Yes Bank held its sixteenth annual general meeting (AGM) of Yes Bank on Thursday, 10 September 2020. The bank's chairman, Sunil Mehta, informed that the bank has fully repaid Rs 50,000 crore towards the Special Liquidity Facility (SLF) extended by RBI, well before the due date. He further said that Moody's upgraded the bank's rating to B3 with stable outlook.Addressing investor queries on whether the bank was going to be merged with State Bank of India (SBI) eventually, Mehta said that no such plans were afoot. He added that neither the bank nor any authority had discussed such a proposal as far as he knew.
"The new board and the management remains firm in its resolve to build an institution which has highest standards of governance, strong risk processes, financially strong, technologically powered to deliver best value to our customers," the chairman added.
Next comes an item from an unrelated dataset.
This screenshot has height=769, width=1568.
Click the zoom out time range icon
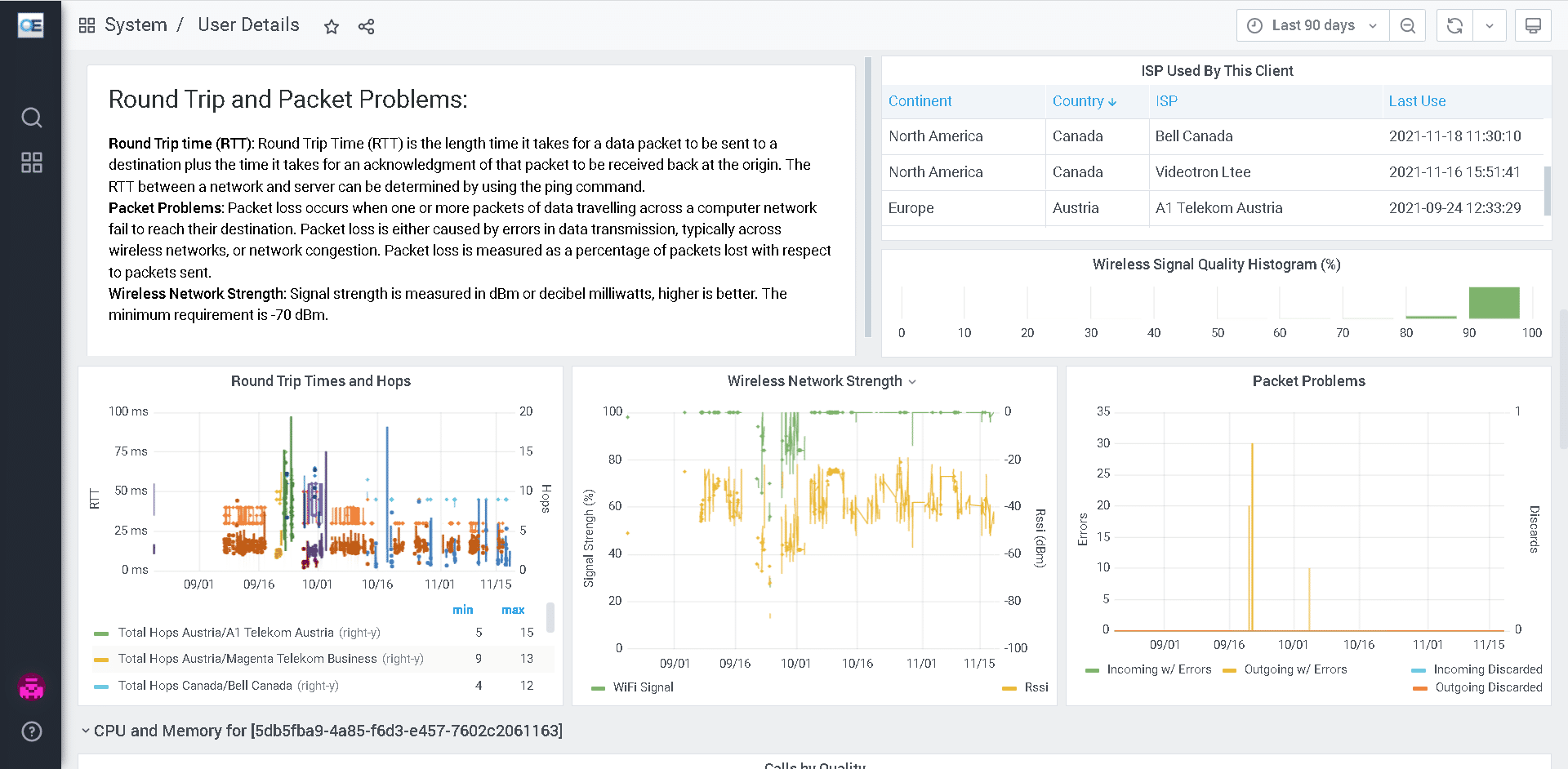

Yes Bank is a full service commercial bank' providing a complete range of products, services and technology driven digital offerings, catering to corporate, MSME & retail customers.
The bank's net profit tumbled 60.1% to Rs 45 crore in Q1 FY21 from Rs 114 crore in Q1 FY20. However, the bank has returned to profitability after reporting loss in the past three quarters. It had reported a net loss of Rs 3,668 crore in Q4 FY20.
Total income of the bank fell 32.8% on a year-on-year (YoY) basis to Rs 6,106.74 crore in the June 2020 quarter. Net Interest Margin (NIM) stood at 3% in Q1 FY21 as against 2.8% in Q1 FY20.